To be done:
[1] According to the forum thread on solicitor fees, how many years has mf1 been in practice?
[2] Carry the forum thread on solicitor fees forward from its final post.

Text section:
>> begin
You don't actually need a solicitor for conveyancing either. And although I have always thought it foolish not to use one, a €6,000 fee might make me think twice.


----------



## Bronte (18 Oct 2019)

cremeegg said:


> You don't actually need a solicitor for conveyancing either. And although I have always thought it foolish not to use one, a €6,000 fee might make me think twice.


I agree with you there, particularly if selling.  But I wouldn't advise it.  For 6K yes.  I'd prefer to pay the fee and be done with it.


----------



## mf1 (18 Oct 2019)

"You don't actually need a solicitor for conveyancing either.  "

In 35 years in practice, I've never seen any lay person attempt to do their own conveyancing. For very good reason. 

I wouldn't act for a purchaser trying to buy in those circumstances - I'd just end up doing the whole lot. 

I'd be as reluctant to act for a vendor selling to a lay conveyancer purchaser- the file would end up on my desk for years as they kept coming back with queries from the PRAI. 

And just to get back to the OP, the quote is on the high side for a small/family type firm but in the ballpark for any of the bigger firms.

Horses for courses.

mf


----------



## gnf_ireland (19 Oct 2019)

Bronte said:


> The fee used to be based on a percentage of the estate. That was banned. But it doesn't stop solicitors actually basing their quotes on the size of the estate.


Exactly - it does not stop them doing it - and I cannot see how the value of the estate has anything to do with the effort required to process the probate. The simple answer is the solicitors in this case are taking advantage of the person, just because the estate has a reasonable level of cash and because they are of the generation where solicitors are treated as people of esteem and privilege in the community they don't want to rock the boat. I have done all I can, including showing them the other quotes but they have agreed to proceed with the quote. Needless to say I have a lump bitten out of my tongue at this stage


----------



## gnf_ireland (19 Oct 2019)

Bronte said:


> As regards your will. You should inform your executors that there is no need for them to use the solicitor who holds the will to do the probate as it would be impossible for dead you to inform them of the deal you had done with your solicitor.


Agree, and I will instruct them to get 5 quotes before proceeding with the probate work.
As regard informing them - I have supplied a letter of wishes to the executors, and I can of course update that to show the details etc. But yes, you are right  - probably need to just instruct them to get 5 different quotes rather than trying to sort it out before I die. Ah the joys


----------



## gnf_ireland (19 Oct 2019)

elcato said:


> n your opinion. As with everything there can be complications or the job is not that straightforward. As always, people can choose to do it themselves but I am more than prepared to pay to make sure the job is done correctly by a professional.


@elcato  Yes of course it could be more complicated and the job not as straight forward - but maybe the quote should not start with the worst possible case and maybe treat difficulties as they arise
The 24k quote was provided once the full estate was assessed etc, and was the first time any sort of quote was provided. Given the detail of the estate, and a comparison I have with a similar sized estate where the person died intestate with no children so the estate had to be sold and divided amount 21 first cousins - the charge in that case of half this estate, with one beneficiary and no sale of any assets.
>> end
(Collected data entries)
>> begin
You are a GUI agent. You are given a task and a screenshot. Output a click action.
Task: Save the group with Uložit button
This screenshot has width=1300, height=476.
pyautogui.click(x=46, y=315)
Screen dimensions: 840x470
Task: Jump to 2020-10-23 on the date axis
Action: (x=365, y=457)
>> end
Answers in order:
[1] 35 years.

[2]
Most people, even on this site, do not want to hassle of doing it themselves. Most people off this site are not financially literate enough (in general) to be able to do it themselves. So yes, they will default and get a solicitor to do it for them.

The problem in this case is the family insisted on using the family solicitor (we have used them for years without an issue), and then get landed with a 24k bill. I personally think the solicitors should have to advise any family of some indicative quote before they start the work, as a benchmark.


----------



## Bronte (21 Oct 2019)

gnf_ireland said:


> Agree, and I will instruct them to get 5 quotes before proceeding with the probate work.
> As regard informing them - I have supplied a letter of wishes to the executors, and I can of course update that to show the details etc. But yes, you are right  - probably need to just instruct them to get 5 different quotes rather than trying to sort it out before I die. Ah the joys


What kind of things do you have the letter of wishes if you don't mind my asking.


----------



## elcato (21 Oct 2019)

gnf_ireland said:


> Yes of course it could be more complicated and the job not as straight forward - but maybe the quote should not start with the worst possible case and maybe treat difficulties as they arise


I'm not disagreeing with you but my comment was based on people using terms in this thread such as 'what should be a very simple job' and 'total ripoff' and 'taking advantage of'. Solicitors have souls too you know !


----------



## cbreeze (23 Oct 2019)

Before  a solicitor is chosen the OP should contact the local probate office and request the information pack which is provided for personal applicants.  I've been through the process myself and it is very straightforward.  The fees are fixed and you can pay by card - information is on the Courts Service website, plus the forms which can be downloaded. The OP would have to do a bit of research for the solicitors anyway so he/she might has well save the money.


----------



## gnf_ireland (24 Oct 2019)

elcato said:


> Solicitors have souls too you know !


I think you mean to say some solicitors have souls  I am not convinced all do - but probably no different to most professions !


----------



## gnf_ireland (24 Oct 2019)

Bronte said:


> What kind of things do you have the letter of wishes if you don't mind my asking.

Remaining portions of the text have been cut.